Collected data:
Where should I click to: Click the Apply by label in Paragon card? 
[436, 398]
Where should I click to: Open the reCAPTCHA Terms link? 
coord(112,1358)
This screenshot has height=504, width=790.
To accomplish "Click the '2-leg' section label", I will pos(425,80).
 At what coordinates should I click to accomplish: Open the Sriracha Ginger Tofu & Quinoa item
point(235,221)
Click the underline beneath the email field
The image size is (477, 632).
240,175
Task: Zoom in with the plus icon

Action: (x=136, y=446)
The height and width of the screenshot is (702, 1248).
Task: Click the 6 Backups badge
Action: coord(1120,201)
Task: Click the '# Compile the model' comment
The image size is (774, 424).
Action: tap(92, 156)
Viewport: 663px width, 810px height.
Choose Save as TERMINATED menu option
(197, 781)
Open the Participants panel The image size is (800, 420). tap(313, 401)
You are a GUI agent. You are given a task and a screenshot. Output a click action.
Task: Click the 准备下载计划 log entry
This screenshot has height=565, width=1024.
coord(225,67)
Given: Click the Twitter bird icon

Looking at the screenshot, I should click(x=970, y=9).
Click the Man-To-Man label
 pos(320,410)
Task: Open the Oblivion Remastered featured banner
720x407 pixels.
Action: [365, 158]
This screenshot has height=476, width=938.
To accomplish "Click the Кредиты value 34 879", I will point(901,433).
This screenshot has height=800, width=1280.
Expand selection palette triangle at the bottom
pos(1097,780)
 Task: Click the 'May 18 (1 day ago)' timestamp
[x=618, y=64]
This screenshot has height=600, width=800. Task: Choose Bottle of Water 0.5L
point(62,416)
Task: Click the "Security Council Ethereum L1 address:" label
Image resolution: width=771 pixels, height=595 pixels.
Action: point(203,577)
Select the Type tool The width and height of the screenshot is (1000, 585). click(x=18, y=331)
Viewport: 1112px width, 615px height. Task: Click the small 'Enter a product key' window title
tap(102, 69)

## Exercise
Go through the entries above and report every line in which the word "will" appears.

## Answer area
To accomplish "Click the '2-leg' section label", I will pos(425,80).
To accomplish "Click the Кредиты value 34 879", I will point(901,433).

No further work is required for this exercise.